Love you, Hust!
You might have forgotten that I have a drag-racing police officer brother who calls out abortion as state-sanctioned murder and takes me to the shooting ranges. I appreciate the joust... it's never personal. It's what we all need to learn how to cope with differences more.
I didn't go back to the US throughout Covid until November last year, so it's been pretty full-time. (I'm going back again to the US for an extended period this November.)
I don't have my citizenship yet, but my papers are on step 4 of 7 in the process. Let's just say I've enjoyed it here more than Cali these days for the chill people, the culture, health care that won't bankrupt me, and being able to go out at night without needing to pack heat.
You know you are always invited!

I still have fond memories of watching Juve with you and your lovely wife and her food (and Sheiky, etc.) at one of your prior places in Bangalore...
Lots of Desis around here. Enough to get you yelled at by a Murican in Poland, but enough to feel familiar regardless of your religious persuasion. (We even have Parsis, though I haven't caught many straight-up Zoroasters.)
Thanks! And yeah, Eurosaurus Rex. Though we'll see if we come out a little less scathed ... we're part of the "Iberian Exception". Not only do most of the apartments in town don't have heat, but the EU gave us the finger when Merkel was teat-sucking Gazprom ... telling us we were on our own, because all-nukes-all-the-time France and Macron certainly didn't want more gas pipelines over the Pyrenees. So we get a 1-year reprieve.

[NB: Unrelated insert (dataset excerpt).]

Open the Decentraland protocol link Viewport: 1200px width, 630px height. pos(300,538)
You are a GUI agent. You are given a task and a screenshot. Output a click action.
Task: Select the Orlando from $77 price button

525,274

Meanwhile, none of our natural gas comes from Russia anyway (and as a result of the French stiff-arm) ... we were forced to acquire it through more expensive LNG (liquified) from the US and Angola and some North African pipelines. Now the pricing makes that decision look a lot cheaper. But who knows for how long.
Oh, and because this is the Murica thread, some face-slapping reality of the poetic basic services here in Portugal. I went to the bank to change my home address with the new purchase. They were serving D02 and I had ticket D03.
I waited over an hour for someone to see me. Then then act of changing it took about another 40 minutes. No normal American would believe that's humanly possible. This is where we joke we are the Africa of Europe.
Just changing your home address at the bank took over two hours... it's like buying a new car.